Ab 2026 erfolgt eine deutliche Erhöhung der Jahressonderzahlung. Beim Bund steigt sie je nach Entgeltgruppe auf bis zu 95 Prozent, in den Kommunen auf bis zu 90 Prozent. Somit gewinnt die Sonderzahlung erheblich an finanzieller Bedeutung für viele Beschäftigte.

Bund

  • EG 1-8: 95 % (bisher 90 %)
  • EG 9a-12: 90 % (bisher 80 %)
  • EG 13-15: 75 % (bisher: 60 %)

Kommune

  • 85 % in allen Entgeltgruppen
  • 90 % in EG 1-8 in den Bereichen BT-K (besonderer Teil für Krankenhäuser) und BT-B (besonderer Teil für Pflege- und Betreuungseinrichtungen)

Umwandlung der Jahressonderzahlung in freie Tage

Beschäftigte können ab diesem Jahr Teile der Jahressonderzahlung in bis zu drei freie Tage umwandeln. Auch hier sind Krankenhäuser sowie Pflege- und Betreuungseinrichtungen von der Regelung ausgenommen. Dort greift stattdessen eine weitere Anhebung der Sonderzahlung.

Freiwillige Verlängerung der Arbeitszeit

Ab 2026 können Beschäftigte freiwillig und befristet ihre Wochenarbeitszeit auf bis zu 42 Stunden erhöhen. Für jede zusätzliche Stunde erhalten sie entsprechende Zuschläge.
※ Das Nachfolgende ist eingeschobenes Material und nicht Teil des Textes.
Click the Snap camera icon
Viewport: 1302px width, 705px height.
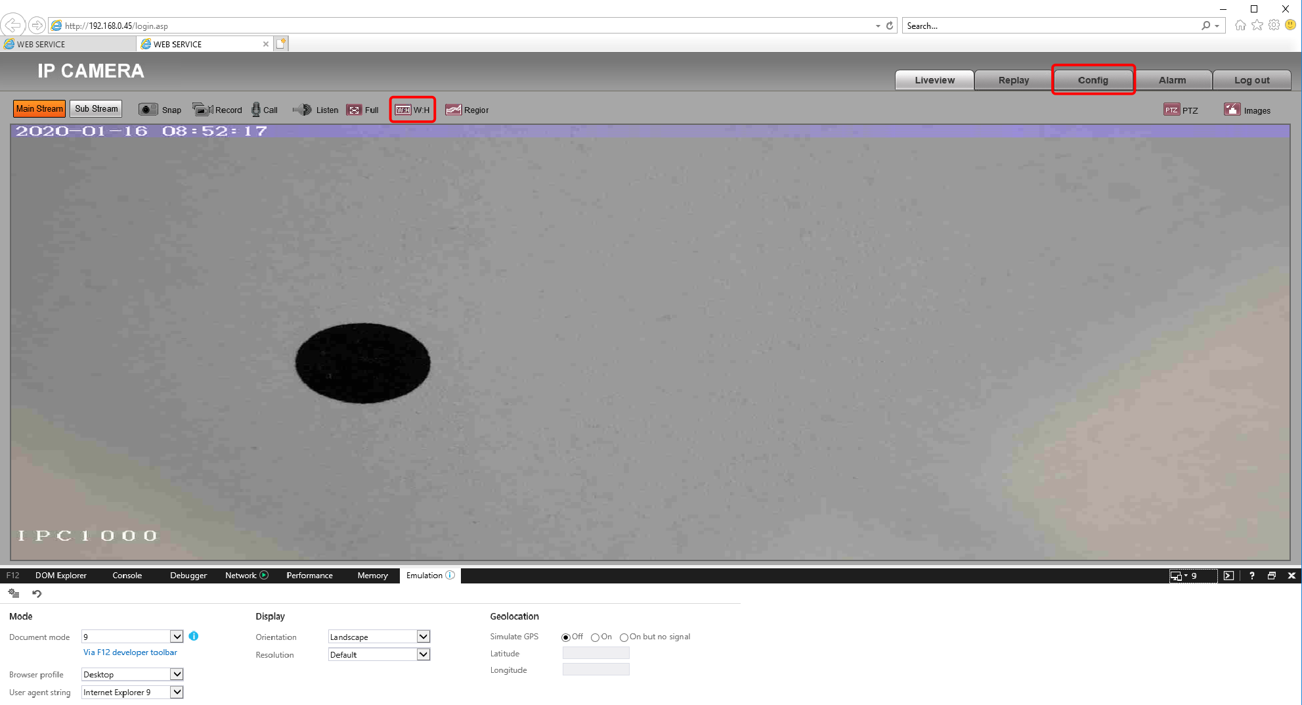click(148, 110)
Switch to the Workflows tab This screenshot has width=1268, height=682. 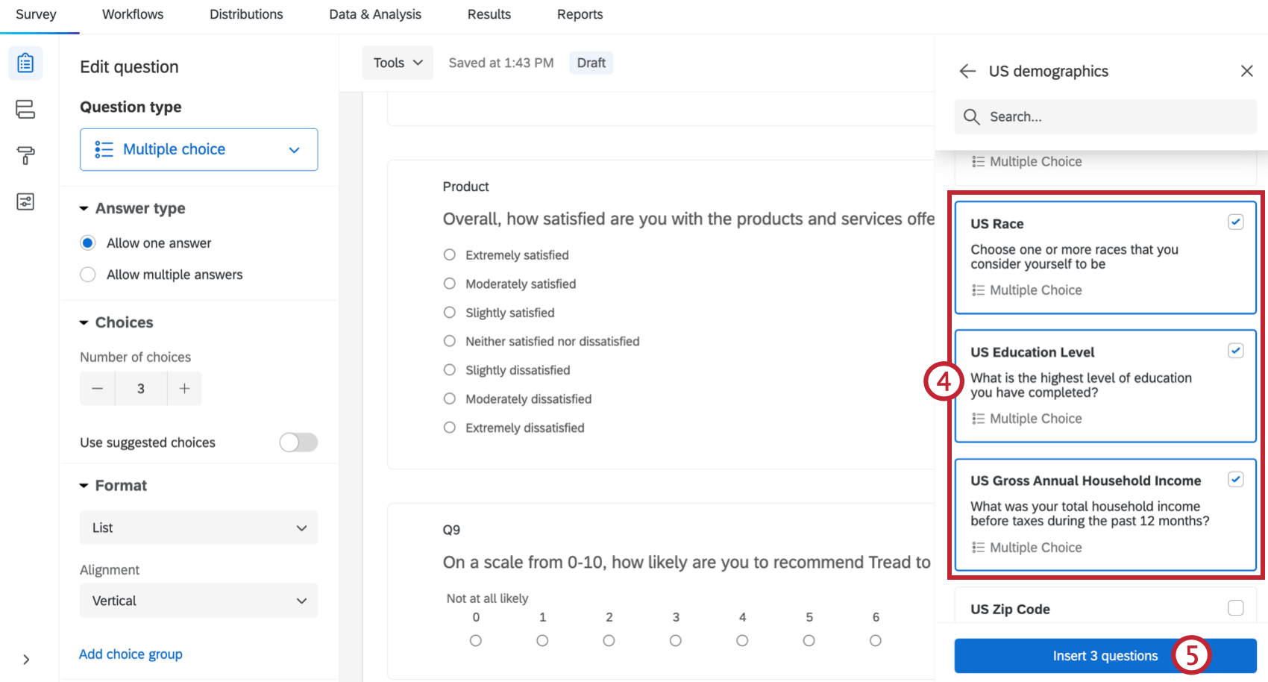point(133,14)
Diese Maßnahme soll Personalengpässe abfedern.

Weitere Entgelterhörung im Geltungsbereich des TV-V

Beschäftigte von kommunalen Versorgungsbetrieben erhalten zum 01. Juni 2026 eine zusätzliche Entgelterhöhung von 1,25 Prozent. Sie folgt auf den bereits seit 2025 wirksamen Schritt von 5,1 Prozent.

Erweiterter Kündigungsschutz im Tarifgebiet Ost

Eine bisherige Ungleichbehandlung zwischen Ost und West endet in diesem Jahr: Denn von nun gilt auch in den Bundesländern Berlin, Brandenburg, Mecklenburg-Vorpommern, Sachsen, Sachsen-Anhalt sowie Thüringen der besondere Kündigungsschutz für Beschäftigte über 40 Jahre und mehr als 15 Jahren Beschäftigungszeit im Bundesdienst.
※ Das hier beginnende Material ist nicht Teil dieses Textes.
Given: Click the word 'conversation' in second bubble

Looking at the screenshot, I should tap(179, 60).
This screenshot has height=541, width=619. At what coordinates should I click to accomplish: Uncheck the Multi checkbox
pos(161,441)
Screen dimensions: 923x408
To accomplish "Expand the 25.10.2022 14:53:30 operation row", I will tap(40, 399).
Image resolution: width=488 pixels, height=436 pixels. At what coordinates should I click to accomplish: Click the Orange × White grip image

Modernisierung, Onlinezugangsgesetz und Personalrecht: Mehr Tempo im Jahr 2026

Ende des letzten Jahres haben Bund und Länder eine Förderale Modernisierungsagenda mit über 200 Maßnahmen vorgestellt. Sie bündelt Bürokratieabbau, schnellere Genehmigungen, digitale Services sowie den Einsatz von KI in der Verwaltung. Welche Auswirkungen die föderale Modernisierungsagenda darüber hinaus auf die praktische Anwendung des Vergaberechts hat, lesen Sie hier.

Im Rechtsrahmen der digitalen Verwaltung bleibt das OZG-Änderungsgesetz (OZG 2.0) zentral. Die Plattform „Digitale Verwaltung“ macht dabei deutlich: Behörden müssen Verwaltungsleistungen auch digital anbieten; das Gesetz setzt stärker auf Standards, zentrale Komponenten und Nachnutzung.

Zudem steht für Bundesbeschäftigte ein neues Personalrecht für 2026 auf der Agenda: Das Innenministerium veröffentlichte einen Referentenentwurf zur Novellierung der Bundeslaufbahnverordnung (BLV). Der Bundeshaushalt setzt auch in diesem Jahr Leitplanken für Personal und Projekte. Im Entwurf des Gesamtplans liegen die Personalausgaben 2026 bei circa 48,510 Mrd. Euro.